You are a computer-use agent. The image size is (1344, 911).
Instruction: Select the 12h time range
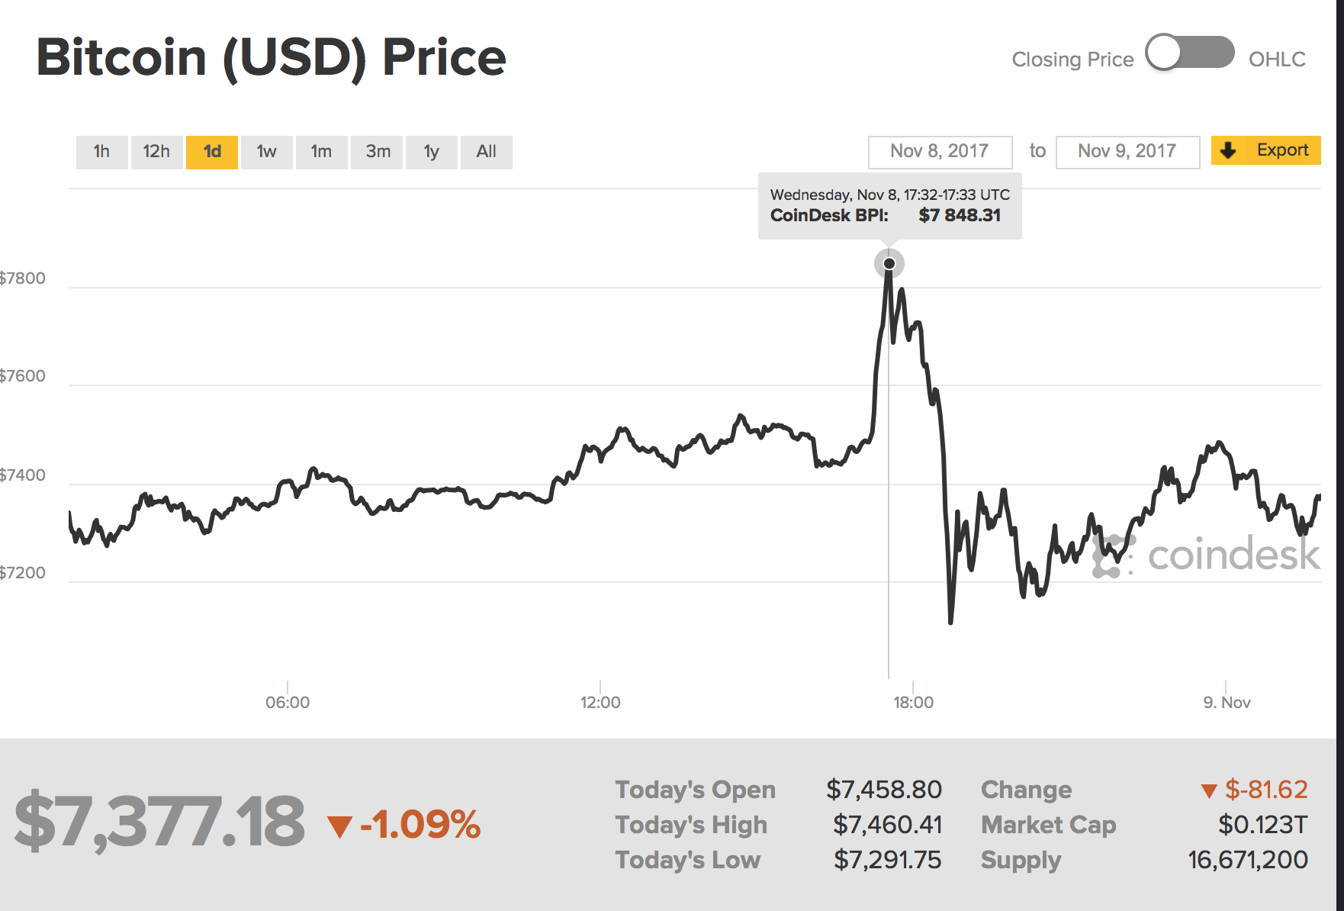156,152
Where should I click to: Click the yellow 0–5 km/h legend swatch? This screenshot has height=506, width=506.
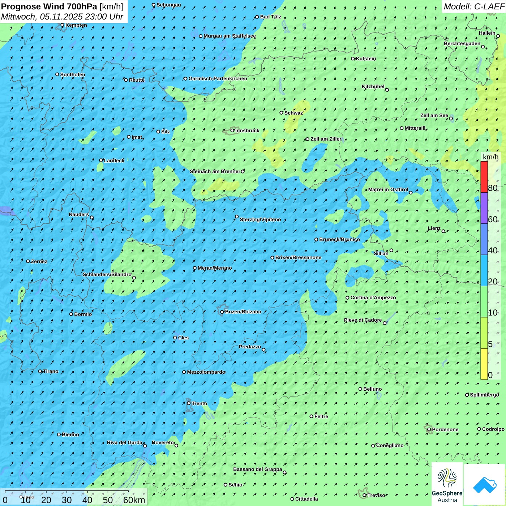[x=484, y=364]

Work item: Now transcribe all the entries above exactly, so that no picture is carried over.

Output of the task:
You are a computer-use agent. The image size is (1344, 911).
Instruction: Select the 12h time range
156,152
Where should I click to: Click the yellow 0–5 km/h legend swatch? This screenshot has height=506, width=506.
[x=484, y=364]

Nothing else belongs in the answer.